▶ _Material supplied_:
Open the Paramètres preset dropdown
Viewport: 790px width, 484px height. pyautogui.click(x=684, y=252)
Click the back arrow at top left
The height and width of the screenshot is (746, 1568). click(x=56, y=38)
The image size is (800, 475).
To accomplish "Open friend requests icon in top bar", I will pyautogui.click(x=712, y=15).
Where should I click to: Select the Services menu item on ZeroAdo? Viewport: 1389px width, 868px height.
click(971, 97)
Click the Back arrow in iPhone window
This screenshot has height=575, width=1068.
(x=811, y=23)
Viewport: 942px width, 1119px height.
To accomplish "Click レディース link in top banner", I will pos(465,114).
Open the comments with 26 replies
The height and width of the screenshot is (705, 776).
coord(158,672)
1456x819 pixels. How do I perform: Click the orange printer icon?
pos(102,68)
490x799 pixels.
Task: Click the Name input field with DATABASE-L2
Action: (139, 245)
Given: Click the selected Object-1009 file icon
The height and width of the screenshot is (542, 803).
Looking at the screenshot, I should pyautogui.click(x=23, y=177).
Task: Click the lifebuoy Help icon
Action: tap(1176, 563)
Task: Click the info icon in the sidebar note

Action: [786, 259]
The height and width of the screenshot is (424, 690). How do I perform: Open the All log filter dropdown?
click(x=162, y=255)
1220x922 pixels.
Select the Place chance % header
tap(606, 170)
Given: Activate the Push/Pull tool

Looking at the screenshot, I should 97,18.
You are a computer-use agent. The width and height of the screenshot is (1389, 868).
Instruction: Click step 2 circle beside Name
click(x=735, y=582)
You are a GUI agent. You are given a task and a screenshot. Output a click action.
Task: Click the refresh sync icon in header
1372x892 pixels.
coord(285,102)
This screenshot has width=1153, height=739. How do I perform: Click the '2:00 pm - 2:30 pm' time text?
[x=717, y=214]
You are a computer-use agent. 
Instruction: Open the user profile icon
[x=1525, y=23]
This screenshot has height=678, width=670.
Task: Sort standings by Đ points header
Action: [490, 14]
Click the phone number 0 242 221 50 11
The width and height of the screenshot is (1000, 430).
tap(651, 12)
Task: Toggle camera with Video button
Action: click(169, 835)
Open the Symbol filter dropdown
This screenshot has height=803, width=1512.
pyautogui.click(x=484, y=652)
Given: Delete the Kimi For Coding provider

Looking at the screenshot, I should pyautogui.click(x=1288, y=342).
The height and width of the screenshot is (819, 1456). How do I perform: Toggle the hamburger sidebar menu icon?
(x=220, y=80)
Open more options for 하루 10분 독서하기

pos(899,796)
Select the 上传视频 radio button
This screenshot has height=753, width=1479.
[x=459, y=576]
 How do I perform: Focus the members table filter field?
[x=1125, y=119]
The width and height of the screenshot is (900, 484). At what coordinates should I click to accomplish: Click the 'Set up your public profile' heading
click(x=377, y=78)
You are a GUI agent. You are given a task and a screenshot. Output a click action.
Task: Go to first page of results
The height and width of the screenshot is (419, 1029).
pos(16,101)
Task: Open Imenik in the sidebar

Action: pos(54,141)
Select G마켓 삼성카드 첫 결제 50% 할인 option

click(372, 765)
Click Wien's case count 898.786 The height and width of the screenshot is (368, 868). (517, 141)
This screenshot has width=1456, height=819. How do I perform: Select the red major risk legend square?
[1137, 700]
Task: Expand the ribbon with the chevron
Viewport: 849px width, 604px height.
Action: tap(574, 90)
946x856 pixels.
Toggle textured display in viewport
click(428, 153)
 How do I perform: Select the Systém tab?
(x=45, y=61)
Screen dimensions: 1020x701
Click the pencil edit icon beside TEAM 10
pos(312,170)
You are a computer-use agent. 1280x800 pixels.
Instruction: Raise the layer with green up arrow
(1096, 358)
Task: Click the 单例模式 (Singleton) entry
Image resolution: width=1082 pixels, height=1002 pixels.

▶ _Short exercise_: Give these records as a numbered list, leaving out blank lines.

▶ _Final result_:
1. Open the Paramètres preset dropdown
2. Viewport: 790px width, 484px height. pyautogui.click(x=684, y=252)
3. Click the back arrow at top left
4. The height and width of the screenshot is (746, 1568). click(x=56, y=38)
5. The image size is (800, 475).
6. To accomplish "Open friend requests icon in top bar", I will pyautogui.click(x=712, y=15).
7. Where should I click to: Select the Services menu item on ZeroAdo? Viewport: 1389px width, 868px height.
8. click(971, 97)
9. Click the Back arrow in iPhone window
10. This screenshot has height=575, width=1068.
11. (x=811, y=23)
12. Viewport: 942px width, 1119px height.
13. To accomplish "Click レディース link in top banner", I will pos(465,114).
14. Open the comments with 26 replies
15. The height and width of the screenshot is (705, 776).
16. coord(158,672)
17. 1456x819 pixels. How do I perform: Click the orange printer icon?
18. pos(102,68)
19. 490x799 pixels.
20. Task: Click the Name input field with DATABASE-L2
21. Action: (139, 245)
22. Given: Click the selected Object-1009 file icon
23. The height and width of the screenshot is (542, 803).
24. Looking at the screenshot, I should pyautogui.click(x=23, y=177).
25. Task: Click the lifebuoy Help icon
26. Action: tap(1176, 563)
27. Task: Click the info icon in the sidebar note
28. Action: [786, 259]
29. The height and width of the screenshot is (424, 690). How do I perform: Open the All log filter dropdown?
30. click(x=162, y=255)
31. 1220x922 pixels.
32. Select the Place chance % header
33. tap(606, 170)
34. Given: Activate the Push/Pull tool
35. Looking at the screenshot, I should 97,18.
36. You are a computer-use agent. The width and height of the screenshot is (1389, 868).
37. Instruction: Click step 2 circle beside Name
38. click(x=735, y=582)
39. You are a GUI agent. You are given a task and a screenshot. Output a click action.
40. Task: Click the refresh sync icon in header
41. 1372x892 pixels.
42. coord(285,102)
43. This screenshot has width=1153, height=739. How do I perform: Click the '2:00 pm - 2:30 pm' time text?
44. [x=717, y=214]
45. You are a computer-use agent. 
46. Instruction: Open the user profile icon
47. [x=1525, y=23]
48. This screenshot has height=678, width=670.
49. Task: Sort standings by Đ points header
50. Action: [490, 14]
51. Click the phone number 0 242 221 50 11
52. The width and height of the screenshot is (1000, 430).
53. tap(651, 12)
54. Task: Toggle camera with Video button
55. Action: click(169, 835)
56. Open the Symbol filter dropdown
57. This screenshot has height=803, width=1512.
58. pyautogui.click(x=484, y=652)
59. Given: Delete the Kimi For Coding provider
60. Looking at the screenshot, I should pyautogui.click(x=1288, y=342).
61. The height and width of the screenshot is (819, 1456). How do I perform: Toggle the hamburger sidebar menu icon?
62. (x=220, y=80)
63. Open more options for 하루 10분 독서하기
64. pos(899,796)
65. Select the 上传视频 radio button
66. This screenshot has height=753, width=1479.
67. [x=459, y=576]
68.  How do I perform: Focus the members table filter field?
69. [x=1125, y=119]
70. The width and height of the screenshot is (900, 484). At what coordinates should I click to accomplish: Click the 'Set up your public profile' heading
71. click(x=377, y=78)
72. You are a GUI agent. You are given a task and a screenshot. Output a click action.
73. Task: Go to first page of results
74. The height and width of the screenshot is (419, 1029).
75. pos(16,101)
76. Task: Open Imenik in the sidebar
77. Action: pos(54,141)
78. Select G마켓 삼성카드 첫 결제 50% 할인 option
79. click(372, 765)
80. Click Wien's case count 898.786 The height and width of the screenshot is (368, 868). (517, 141)
81. This screenshot has width=1456, height=819. How do I perform: Select the red major risk legend square?
82. [1137, 700]
83. Task: Expand the ribbon with the chevron
84. Viewport: 849px width, 604px height.
85. Action: tap(574, 90)
86. 946x856 pixels.
87. Toggle textured display in viewport
88. click(428, 153)
89.  How do I perform: Select the Systém tab?
90. (x=45, y=61)
91. Screen dimensions: 1020x701
92. Click the pencil edit icon beside TEAM 10
93. pos(312,170)
94. You are a computer-use agent. 1280x800 pixels.
95. Instruction: Raise the layer with green up arrow
96. (1096, 358)
97. Task: Click the 单例模式 (Singleton) entry
98. Image resolution: width=1082 pixels, height=1002 pixels.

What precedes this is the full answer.